Passage provided
Now that there are billions of federal dollars on the table, corporations who never had any interest in children’s or families’ welfare are, all of a sudden, very anxious to be able to enter this market and profit from the financial bonanza.  Now is the time to decide whether Canadian child care will be corporate or community-based.  This legislation declares the intent of the federal government that federal funds should be used to create a community-based early learning and child care system.

Are for-profit operators being excluded from the new Canada-Wide child care system? That, of course, depends on the details of the agreements signed in each province and territory.  However, in Alberta and Ontario where there has been the greatest clamour from the for-profit operators, it is clear that for-profit operators are not excluded.  In fact, in both provinces, all existing for-profit operators have been invited to join and benefit from the funding guarantees provided by federal dollars.

In Ontario, the provincial government agreed that there could be growth in the number of for-profit spaces, but that the proportion of for-profits could not be greater than they were when the agreement was signed.  Discrimination?  Hardly.  Instead, this is a policy preference of maintaining the existing predominantly not-for-profit and public balance of provision.

In Alberta, more than 60% of child care has been provided by for-profit operators.  Most of the growth since the Canada-Wide child care agreement was signed has been in the for-profit sector.  An opening for an additional 22,500 for-profit spaces has been recently announced.  Does this sound like an ideologically-biased extermination of the for-profit sector?  Hardly.  If anything, the stick is bent too far in favour of for-profit provision.  The federal legislation is a useful reminder that the intent is, over time, to create a child care system that provides a public service in which not-for-profit, public and home child care providers are the dominant group of providers dedicated to the public interest in child care.

Goals
(a) In the passage on Canadian child care, which kinds of providers does the final sentence name as the intended dominant group?
(b) Could you carry the passage on Canadian child care forward from its last sentence?

Supplied material
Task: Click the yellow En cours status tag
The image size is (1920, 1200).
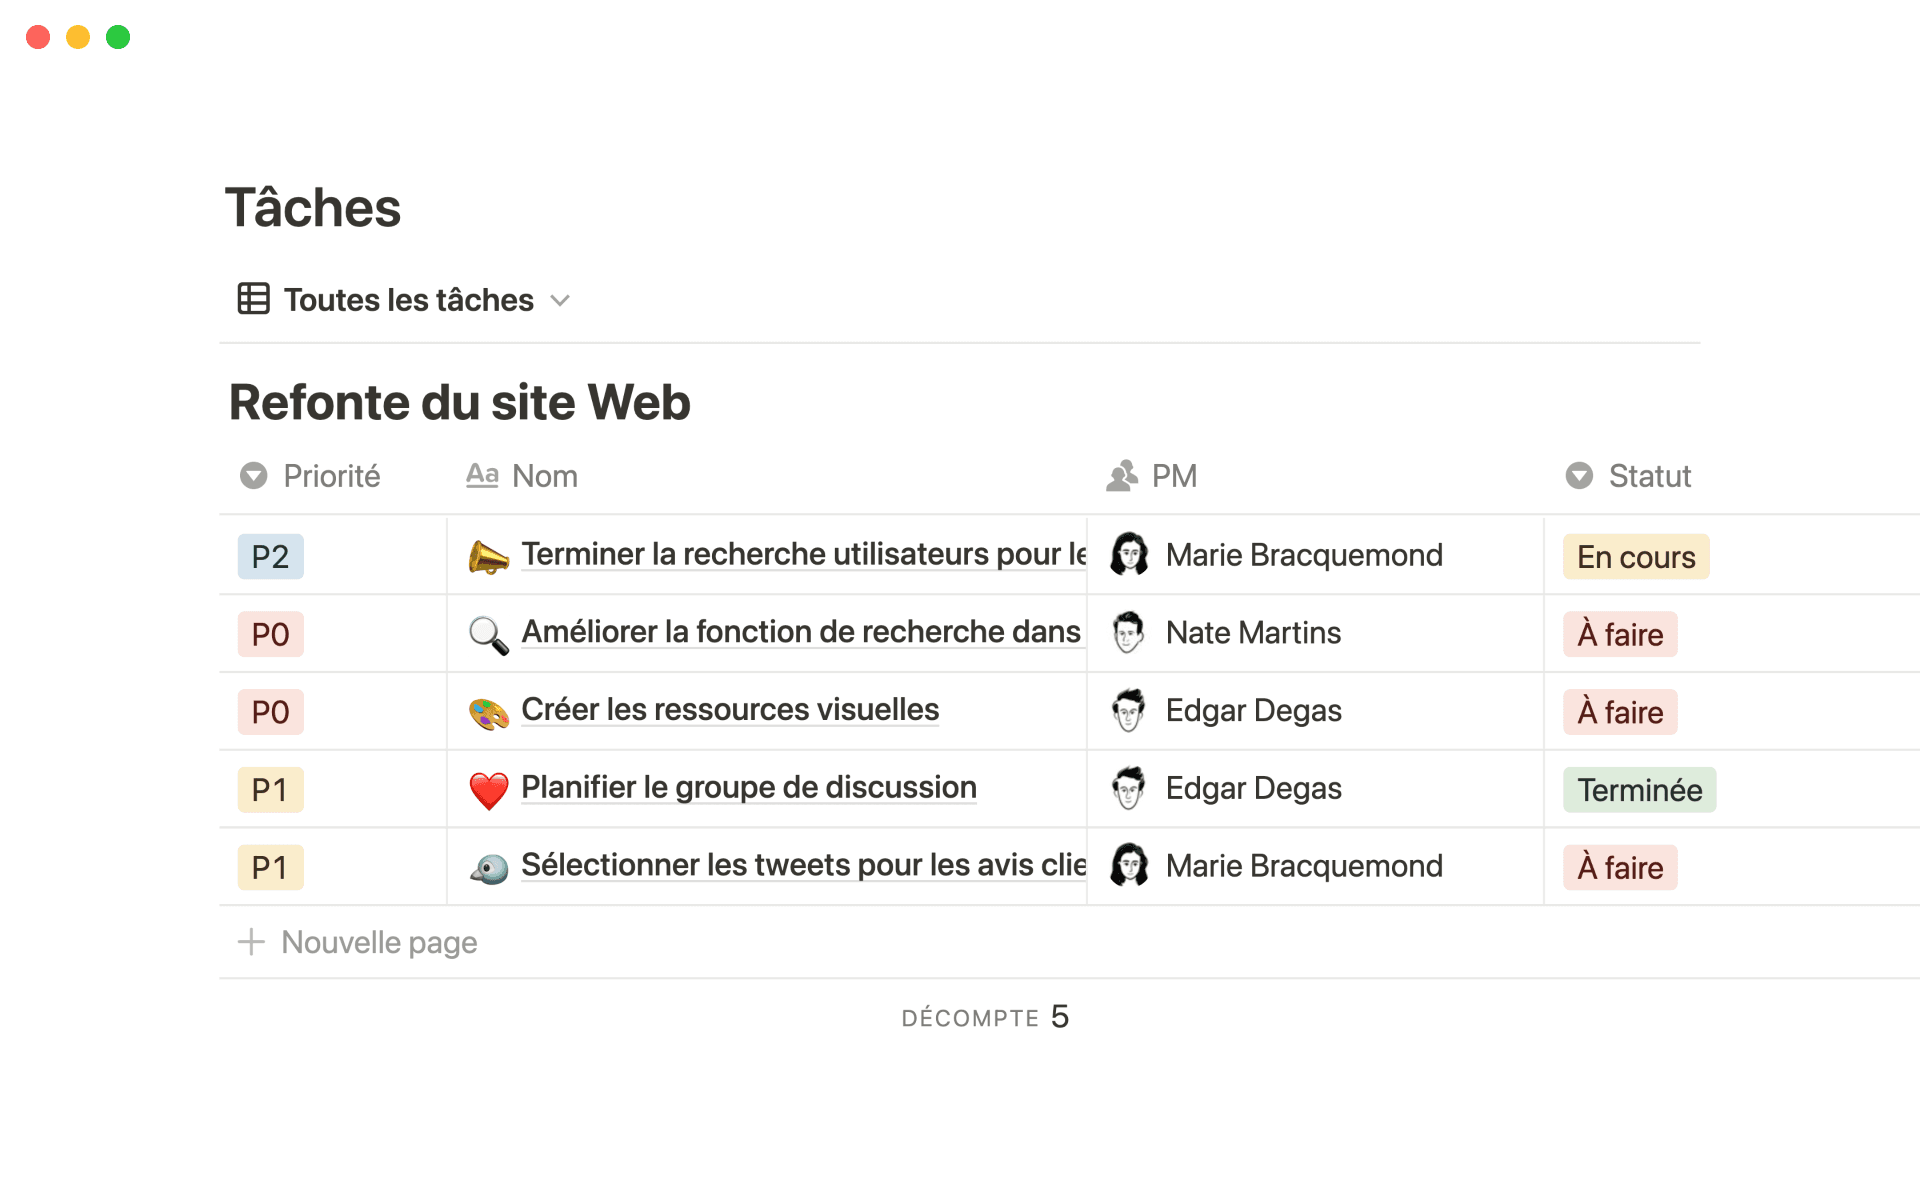Action: tap(1635, 557)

Exercise results
(a)
- Not-for-profit providers
- Public providers
- Home child care providers

(b)
Do for-profit child care operators in Canada support the $10 a day system?  For-profit child care operators and their lobbyists want full access to federal dollars, but they don’t agree with direct funding of child care services to provide $10 a day care.  They disagree with the fundamental design elements for the program that are laid out in the thirteen provincial and territorial agreements.  Instead of accepting direct funding of services, the newly-formed National Advisory Council on Private Child Care says “The Council will advocate for a new approach to childcare that provides funding directly to families.”   

That kind of tax-credit or voucher-type funding mechanism has been tried in Quebec and has been a failure.  As a result of these failures, the current Quebec government has decided to  convert up to 50,000 of the tax-credit-funded spaces (i.e., most of them) to fixed-fee spaces over the next five years. 

The voucher-type funding model is similar to the one currently used in Australia where fee rises have been much higher than inflation and where there are few measures of financial accountability of operators for the ways they use over $10 billion of government money.  Rising fees and few measures of financial accountability are very attractive to for-profit operators.  But they are not good for parents, children or governments.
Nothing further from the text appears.